Dynamical phase space from a SO(d,d) matrix model

TL;DR

This paper introduces a SO(d,d) matrix model derived from a generalized Yang-Mills theory that captures spacetime and phase space dynamics, offering new insights into emergent gravity and quantum mechanics.

Contribution

It presents a novel SO(d,d) matrix model from a Courant algebroid-based Yang-Mills theory, linking matrix models to phase space and emergent gravity.

Findings

Model captures dynamics of spacetime and phase space

Classical solutions correspond to noncommutative curved manifolds

Suggests a new mechanism for emergent gravity

Abstract

It is shown that a matrix model with SO(d,d) global symmetry is derived from a generalized Yang-Mills theory on the standard Courant algebroid.
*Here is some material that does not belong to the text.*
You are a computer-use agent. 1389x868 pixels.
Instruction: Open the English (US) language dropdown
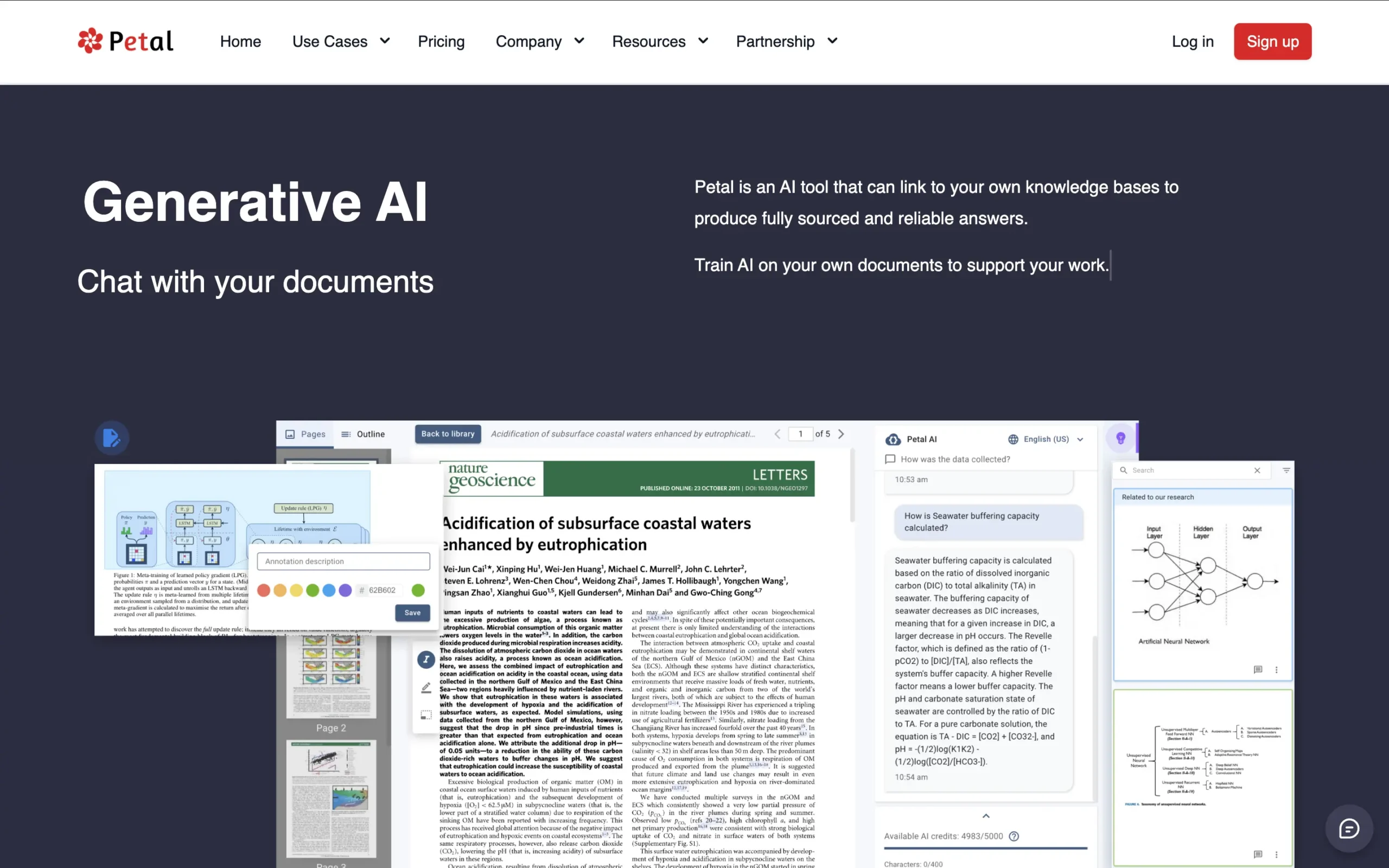[1046, 439]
This model keeps all the positive features of the well-studied type IIB matrix model, and it has many additional welcome properties. We show that it does not only capture the dynamics of spacetime, but it should be associated with the dynamics of phase space. This is supported by a large set of classical solutions of its equations of motion, which corresponds to phase spaces of noncommutative curved manifolds and points to a new mechanism of emergent gravity. The model possesses an additional symmetry that exchanges positions and momenta, in analogy to quantum mechanics. It is argued that the emergence of phase space in the model is an essential feature for the investigation of the precise relation of matrix models to string theory and quantum gravity.